# DOCUMENT SEGMENT:
* * * *

More example documents can be found in the examples directory.

Features

Syntax

A Dx document consists of expressions and arguments. The root node may either be an open expression, an open sequence or an open dictionary. Open means that it is not enclosed in brackets.

Expression

An expression is a sequence of arguments delimited by whitespace. Ex: arg1 arg2 arg3 ....

Argument

An argument is an element of an expression. There are 6 argument variants.

Symbol argument

A symbol is a sequence of characters. Symbols are delimited by whitespace. Ex: Symbol, These are four symbols. Chevrons/angular brackets , (not the less than < and greater than > signs) can be used to insert an escaped symbol. Any character within the chevrons, even reserved characters, are part of the symbol. Ex: ⟨This: is a symbol⟩.

Quote argument

A quote is a string enclosed in quotes ". Ex: "This is a quote argument". Any character within the quotes, even reserved characters, are part of the quote.

Grouping argument

A grouping is an expression enclosed in curly brackets {, }. Ex: { expr }. {} is not a grouping, but an empty dictionary. An empty grouping is inserted as the single standalone character _.

Sequence argument

A sequence is a sequence of expressions delimited by semicolons ; enclosed in square brackets [, ]. A trailing semicolon is allowed. Ex: [expr1; expr2; expr3; ...]. [] is an empty sequence.

Dictionary argument

A dictionary is a sequence of key-value entries delimited by semicolons ; enclosed in curly brackets {, }. A key and its value is separated by a colon :. A key is a string given by either a symbol or a quote argument. A value is an expression. A trailing semicolon is allowed. Ex: {k1: v1; "k2": v2; k3: v3; ...}. {} is an empty dictionary.

Function argument

A function is a function expression enclosed in parentheses (, ). Ex: ( fexpr ).

Function expression

A function expression is a sequence of positional arguments, options and flags delimited by whitespace. Positional arguments are regular arguments. Options are key-value pairs, where the key is a string given as a symbol or a quote, the value is a single argument and the key and value is separated by a colon :. A flag is a string given as a symbol or a quote terminated by a semicolon ;. Ex: arg1 f1; k1:v1 "f2"; arg2 "k2":v2 is a function expression with 2 positional arguments, 2 options and 2 flags.

Escape character

Backslash \ is the escape character, and will insert the next character into the current argument no matter if it is reserved or not.

Reserved characters

Brackets (, ), [, ], {, }, , , quotes ", colons : and semicolons ; are reserved characters. They cannot be used in symbols unless they are escaped.

Whitespace equivalence

All whitespace is equivalent to a single space character, unless it is escaped. All non-symbol arguments and the beginnings and ends of expressions are considered to have implicit whitespace surrounding them. Ex: symbol{grouping} is equivalent to symbol { grouping }.

Comments

A number sign # opens a comment which extends to the next newline. # must be followed by either whitespace # ... or another number sign ##..., and it must follow whitespace ... #, otherwise it will be treated as part of a symbol. Ex: # This is a comment and #### Part II start comments, while #2, #0FA60F and elements# do not.

Empty grouping

{} indicates an empty dictionary, not an empty grouping. A single standalone underscore _ is treated as an empty grouping instead. To insert a standalone underscore as a symbol, it must be escaped: \_.

* * * *

# DATA PROVIDED:

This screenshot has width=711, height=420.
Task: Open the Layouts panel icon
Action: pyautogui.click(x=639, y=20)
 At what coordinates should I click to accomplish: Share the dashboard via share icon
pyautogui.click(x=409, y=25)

* * * *

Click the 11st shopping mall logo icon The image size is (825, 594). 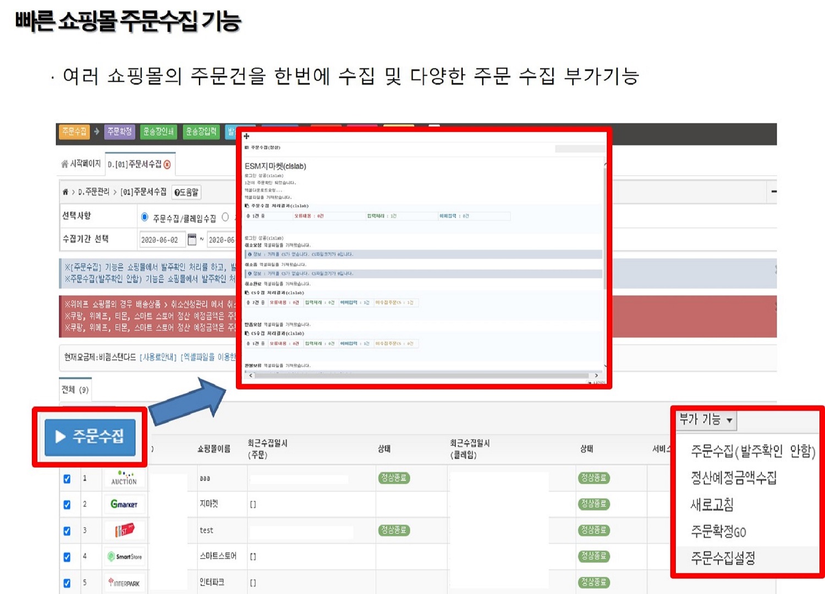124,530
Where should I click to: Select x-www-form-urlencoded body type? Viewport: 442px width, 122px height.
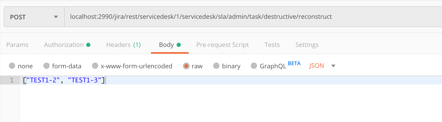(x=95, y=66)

* * * *

# TASKS TO COMPLETE:
1/ In the Dx syntax text, which character serves as the escape character?
2/ Decide whether each statement agrees with the Dx syntax text, answering yes or no and quoting the words of the text that settle it. (a) A sequence may end with a trailing semicolon. (b) The characters {} form an empty grouping. (c) A comment extends to the end of the document.
3/ Retype the stretch of the Dx syntax text from "A grouping is" through "an empty sequence.".
The items are separate material and have nothing to do with the Dx syntax text.

# FULL SOLUTIONS:
1/ The backslash (\) is the escape character.

2/
(a) Yes: "A trailing semicolon is allowed. Ex: [expr1; expr2; expr3; ...]."
(b) No: "{} is not a grouping, but an empty dictionary."
(c) No: "A number sign # opens a comment which extends to the next newline."

3/
A grouping is an expression enclosed in curly brackets {, }. Ex: { expr }. {} is not a grouping, but an empty dictionary. An empty grouping is inserted as the single standalone character _.

Sequence argument

A sequence is a sequence of expressions delimited by semicolons ; enclosed in square brackets [, ]. A trailing semicolon is allowed. Ex: [expr1; expr2; expr3; ...]. [] is an empty sequence.